### EXERCISE BRIEF
Would you please repeat the data that follows, exactly as it reads?

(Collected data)

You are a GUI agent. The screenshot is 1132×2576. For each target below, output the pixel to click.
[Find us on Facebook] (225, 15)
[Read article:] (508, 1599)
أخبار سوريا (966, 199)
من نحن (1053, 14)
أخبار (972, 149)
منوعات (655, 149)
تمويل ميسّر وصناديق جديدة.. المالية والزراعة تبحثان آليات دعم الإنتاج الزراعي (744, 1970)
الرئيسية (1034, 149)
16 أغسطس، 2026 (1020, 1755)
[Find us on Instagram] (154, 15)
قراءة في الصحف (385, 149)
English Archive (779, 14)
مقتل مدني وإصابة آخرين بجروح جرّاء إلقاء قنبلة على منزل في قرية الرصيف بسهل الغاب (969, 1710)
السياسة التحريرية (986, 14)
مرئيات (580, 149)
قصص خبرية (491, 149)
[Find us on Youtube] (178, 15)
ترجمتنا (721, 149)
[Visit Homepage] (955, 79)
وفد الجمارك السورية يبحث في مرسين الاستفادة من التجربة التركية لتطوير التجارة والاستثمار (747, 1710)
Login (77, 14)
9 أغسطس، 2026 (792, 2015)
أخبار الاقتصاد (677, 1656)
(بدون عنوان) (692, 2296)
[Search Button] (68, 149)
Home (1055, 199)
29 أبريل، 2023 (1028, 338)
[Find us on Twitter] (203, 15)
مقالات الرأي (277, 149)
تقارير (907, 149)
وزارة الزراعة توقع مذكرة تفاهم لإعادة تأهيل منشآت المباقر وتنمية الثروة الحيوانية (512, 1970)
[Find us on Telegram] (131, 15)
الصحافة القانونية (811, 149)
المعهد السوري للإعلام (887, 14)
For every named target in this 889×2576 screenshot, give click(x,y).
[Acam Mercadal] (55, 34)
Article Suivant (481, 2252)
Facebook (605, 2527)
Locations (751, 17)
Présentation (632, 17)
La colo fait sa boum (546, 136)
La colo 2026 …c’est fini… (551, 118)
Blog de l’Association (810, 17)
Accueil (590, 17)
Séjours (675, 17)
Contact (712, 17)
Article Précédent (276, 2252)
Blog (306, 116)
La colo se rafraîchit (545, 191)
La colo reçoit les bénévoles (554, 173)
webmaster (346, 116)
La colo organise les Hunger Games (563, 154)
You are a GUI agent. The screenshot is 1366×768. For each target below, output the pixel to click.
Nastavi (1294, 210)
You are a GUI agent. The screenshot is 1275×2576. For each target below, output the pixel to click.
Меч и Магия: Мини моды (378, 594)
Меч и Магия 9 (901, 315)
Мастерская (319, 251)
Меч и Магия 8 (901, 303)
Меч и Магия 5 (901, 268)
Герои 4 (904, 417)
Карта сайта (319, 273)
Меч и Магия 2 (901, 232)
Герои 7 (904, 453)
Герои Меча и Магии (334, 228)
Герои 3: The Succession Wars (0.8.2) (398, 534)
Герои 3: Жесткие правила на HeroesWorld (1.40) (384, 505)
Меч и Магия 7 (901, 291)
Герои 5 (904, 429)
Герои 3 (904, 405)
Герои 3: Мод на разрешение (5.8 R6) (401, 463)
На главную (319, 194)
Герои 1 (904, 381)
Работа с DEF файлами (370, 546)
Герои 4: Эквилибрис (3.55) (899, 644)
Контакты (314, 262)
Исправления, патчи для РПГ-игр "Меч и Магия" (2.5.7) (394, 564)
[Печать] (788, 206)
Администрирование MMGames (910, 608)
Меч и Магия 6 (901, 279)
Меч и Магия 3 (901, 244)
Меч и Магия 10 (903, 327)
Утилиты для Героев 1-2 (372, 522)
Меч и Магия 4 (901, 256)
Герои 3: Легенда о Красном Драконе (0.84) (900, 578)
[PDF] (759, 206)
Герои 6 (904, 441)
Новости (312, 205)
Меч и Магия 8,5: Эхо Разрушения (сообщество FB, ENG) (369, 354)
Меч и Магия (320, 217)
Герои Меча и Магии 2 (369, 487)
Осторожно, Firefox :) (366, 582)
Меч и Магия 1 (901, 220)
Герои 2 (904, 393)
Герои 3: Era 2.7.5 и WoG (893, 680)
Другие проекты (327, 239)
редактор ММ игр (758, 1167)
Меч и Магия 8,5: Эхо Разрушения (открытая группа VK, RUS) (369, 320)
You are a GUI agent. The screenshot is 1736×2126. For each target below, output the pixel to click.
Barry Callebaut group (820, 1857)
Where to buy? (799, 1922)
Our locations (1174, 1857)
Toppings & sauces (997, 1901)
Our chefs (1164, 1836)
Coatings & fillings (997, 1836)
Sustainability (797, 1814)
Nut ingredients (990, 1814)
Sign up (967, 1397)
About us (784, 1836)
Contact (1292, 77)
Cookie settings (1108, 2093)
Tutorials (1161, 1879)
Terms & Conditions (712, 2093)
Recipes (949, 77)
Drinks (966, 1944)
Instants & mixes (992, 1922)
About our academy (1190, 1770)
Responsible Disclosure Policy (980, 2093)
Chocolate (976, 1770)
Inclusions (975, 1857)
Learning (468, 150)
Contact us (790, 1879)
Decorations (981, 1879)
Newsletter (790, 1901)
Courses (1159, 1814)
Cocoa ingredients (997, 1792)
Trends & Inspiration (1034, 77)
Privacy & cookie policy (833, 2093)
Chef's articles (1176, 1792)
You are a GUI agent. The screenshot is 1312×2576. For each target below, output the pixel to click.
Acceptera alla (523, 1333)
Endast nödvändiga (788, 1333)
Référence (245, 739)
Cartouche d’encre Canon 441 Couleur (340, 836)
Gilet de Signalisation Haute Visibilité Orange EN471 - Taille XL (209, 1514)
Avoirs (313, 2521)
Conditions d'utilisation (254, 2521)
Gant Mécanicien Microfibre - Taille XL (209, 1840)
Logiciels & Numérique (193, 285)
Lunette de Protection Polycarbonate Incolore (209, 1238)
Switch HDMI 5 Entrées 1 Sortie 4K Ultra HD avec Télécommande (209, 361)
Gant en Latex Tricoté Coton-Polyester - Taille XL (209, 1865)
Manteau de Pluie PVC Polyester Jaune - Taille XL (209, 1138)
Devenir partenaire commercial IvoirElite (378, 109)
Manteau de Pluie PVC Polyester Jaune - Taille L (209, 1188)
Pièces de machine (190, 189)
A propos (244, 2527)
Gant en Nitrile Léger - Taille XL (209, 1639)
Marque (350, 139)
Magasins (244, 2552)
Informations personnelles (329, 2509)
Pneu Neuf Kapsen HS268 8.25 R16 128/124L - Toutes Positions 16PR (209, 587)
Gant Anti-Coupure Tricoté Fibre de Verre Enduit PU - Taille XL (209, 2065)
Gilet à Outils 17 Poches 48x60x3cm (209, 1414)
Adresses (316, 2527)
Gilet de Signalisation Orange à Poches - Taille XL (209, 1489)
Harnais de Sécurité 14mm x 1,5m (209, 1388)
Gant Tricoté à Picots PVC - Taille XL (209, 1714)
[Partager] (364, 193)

### YOUR RESPONSE
You are a GUI agent. The screenshot is 1132×2576. For each target below, output the pixel to click.
[Find us on Facebook] (225, 15)
[Read article:] (508, 1599)
أخبار سوريا (966, 199)
من نحن (1053, 14)
أخبار (972, 149)
منوعات (655, 149)
تمويل ميسّر وصناديق جديدة.. المالية والزراعة تبحثان آليات دعم الإنتاج الزراعي (744, 1970)
الرئيسية (1034, 149)
16 أغسطس، 2026 (1020, 1755)
[Find us on Instagram] (154, 15)
قراءة في الصحف (385, 149)
English Archive (779, 14)
مقتل مدني وإصابة آخرين بجروح جرّاء إلقاء قنبلة على منزل في قرية الرصيف بسهل الغاب (969, 1710)
السياسة التحريرية (986, 14)
مرئيات (580, 149)
قصص خبرية (491, 149)
[Find us on Youtube] (178, 15)
ترجمتنا (721, 149)
[Visit Homepage] (955, 79)
وفد الجمارك السورية يبحث في مرسين الاستفادة من التجربة التركية لتطوير التجارة والاستثمار (747, 1710)
Login (77, 14)
9 أغسطس، 2026 (792, 2015)
أخبار الاقتصاد (677, 1656)
(بدون عنوان) (692, 2296)
[Search Button] (68, 149)
Home (1055, 199)
29 أبريل، 2023 (1028, 338)
[Find us on Twitter] (203, 15)
مقالات الرأي (277, 149)
تقارير (907, 149)
وزارة الزراعة توقع مذكرة تفاهم لإعادة تأهيل منشآت المباقر وتنمية الثروة الحيوانية (512, 1970)
[Find us on Telegram] (131, 15)
الصحافة القانونية (811, 149)
المعهد السوري للإعلام (887, 14)
For every named target in this 889×2576 screenshot, give click(x,y).
[Acam Mercadal] (55, 34)
Article Suivant (481, 2252)
Facebook (605, 2527)
Locations (751, 17)
Présentation (632, 17)
La colo fait sa boum (546, 136)
La colo 2026 …c’est fini… (551, 118)
Blog de l’Association (810, 17)
Accueil (590, 17)
Séjours (675, 17)
Contact (712, 17)
Article Précédent (276, 2252)
Blog (306, 116)
La colo se rafraîchit (545, 191)
La colo reçoit les bénévoles (554, 173)
webmaster (346, 116)
La colo organise les Hunger Games (563, 154)
You are a GUI agent. The screenshot is 1366×768. For each target below, output the pixel to click.
Nastavi (1294, 210)
You are a GUI agent. The screenshot is 1275×2576. For each target below, output the pixel to click.
Меч и Магия: Мини моды (378, 594)
Меч и Магия 9 (901, 315)
Мастерская (319, 251)
Меч и Магия 8 (901, 303)
Меч и Магия 5 (901, 268)
Герои 4 (904, 417)
Карта сайта (319, 273)
Меч и Магия 2 (901, 232)
Герои 7 (904, 453)
Герои Меча и Магии (334, 228)
Герои 3: The Succession Wars (0.8.2) (398, 534)
Герои 3: Жесткие правила на HeroesWorld (1.40) (384, 505)
Меч и Магия 7 (901, 291)
Герои 5 (904, 429)
Герои 3 (904, 405)
Герои 3: Мод на разрешение (5.8 R6) (401, 463)
На главную (319, 194)
Герои 1 (904, 381)
Работа с DEF файлами (370, 546)
Герои 4: Эквилибрис (3.55) (899, 644)
Контакты (314, 262)
Исправления, патчи для РПГ-игр "Меч и Магия" (2.5.7) (394, 564)
[Печать] (788, 206)
Администрирование MMGames (910, 608)
Меч и Магия 6 (901, 279)
Меч и Магия 3 (901, 244)
Меч и Магия 10 (903, 327)
Утилиты для Героев 1-2 (372, 522)
Меч и Магия 4 (901, 256)
Герои 3: Легенда о Красном Драконе (0.84) (900, 578)
[PDF] (759, 206)
Герои 6 (904, 441)
Новости (312, 205)
Меч и Магия 8,5: Эхо Разрушения (сообщество FB, ENG) (369, 354)
Меч и Магия (320, 217)
Герои Меча и Магии 2 (369, 487)
Осторожно, Firefox :) (366, 582)
Меч и Магия 1 (901, 220)
Герои 2 (904, 393)
Герои 3: Era 2.7.5 и WoG (893, 680)
Другие проекты (327, 239)
редактор ММ игр (758, 1167)
Меч и Магия 8,5: Эхо Разрушения (открытая группа VK, RUS) (369, 320)
You are a GUI agent. The screenshot is 1736×2126. For each target below, output the pixel to click.
Barry Callebaut group (820, 1857)
Where to buy? (799, 1922)
Our locations (1174, 1857)
Toppings & sauces (997, 1901)
Our chefs (1164, 1836)
Coatings & fillings (997, 1836)
Sustainability (797, 1814)
Nut ingredients (990, 1814)
Sign up (967, 1397)
About us (784, 1836)
Contact (1292, 77)
Cookie settings (1108, 2093)
Tutorials (1161, 1879)
Terms & Conditions (712, 2093)
Recipes (949, 77)
Drinks (966, 1944)
Instants & mixes (992, 1922)
About our academy (1190, 1770)
Responsible Disclosure Policy (980, 2093)
Chocolate (976, 1770)
Inclusions (975, 1857)
Learning (468, 150)
Contact us (790, 1879)
Decorations (981, 1879)
Newsletter (790, 1901)
Courses (1159, 1814)
Cocoa ingredients (997, 1792)
Trends & Inspiration (1034, 77)
Privacy & cookie policy (833, 2093)
Chef's articles (1176, 1792)
You are a GUI agent. The screenshot is 1312×2576. For each target below, output the pixel to click.
Acceptera alla (523, 1333)
Endast nödvändiga (788, 1333)
Référence (245, 739)
Cartouche d’encre Canon 441 Couleur (340, 836)
Gilet de Signalisation Haute Visibilité Orange EN471 - Taille XL (209, 1514)
Avoirs (313, 2521)
Conditions d'utilisation (254, 2521)
Gant Mécanicien Microfibre - Taille XL (209, 1840)
Logiciels & Numérique (193, 285)
Lunette de Protection Polycarbonate Incolore (209, 1238)
Switch HDMI 5 Entrées 1 Sortie 4K Ultra HD avec Télécommande (209, 361)
Gant en Latex Tricoté Coton-Polyester - Taille XL (209, 1865)
Manteau de Pluie PVC Polyester Jaune - Taille XL (209, 1138)
Devenir partenaire commercial IvoirElite (378, 109)
Manteau de Pluie PVC Polyester Jaune - Taille L (209, 1188)
Pièces de machine (190, 189)
A propos (244, 2527)
Gant en Nitrile Léger - Taille XL (209, 1639)
Marque (350, 139)
Magasins (244, 2552)
Informations personnelles (329, 2509)
Pneu Neuf Kapsen HS268 8.25 R16 128/124L - Toutes Positions 16PR (209, 587)
Gant Anti-Coupure Tricoté Fibre de Verre Enduit PU - Taille XL (209, 2065)
Gilet à Outils 17 Poches 48x60x3cm (209, 1414)
Adresses (316, 2527)
Gilet de Signalisation Orange à Poches - Taille XL (209, 1489)
Harnais de Sécurité 14mm x 1,5m (209, 1388)
Gant Tricoté à Picots PVC - Taille XL (209, 1714)
[Partager] (364, 193)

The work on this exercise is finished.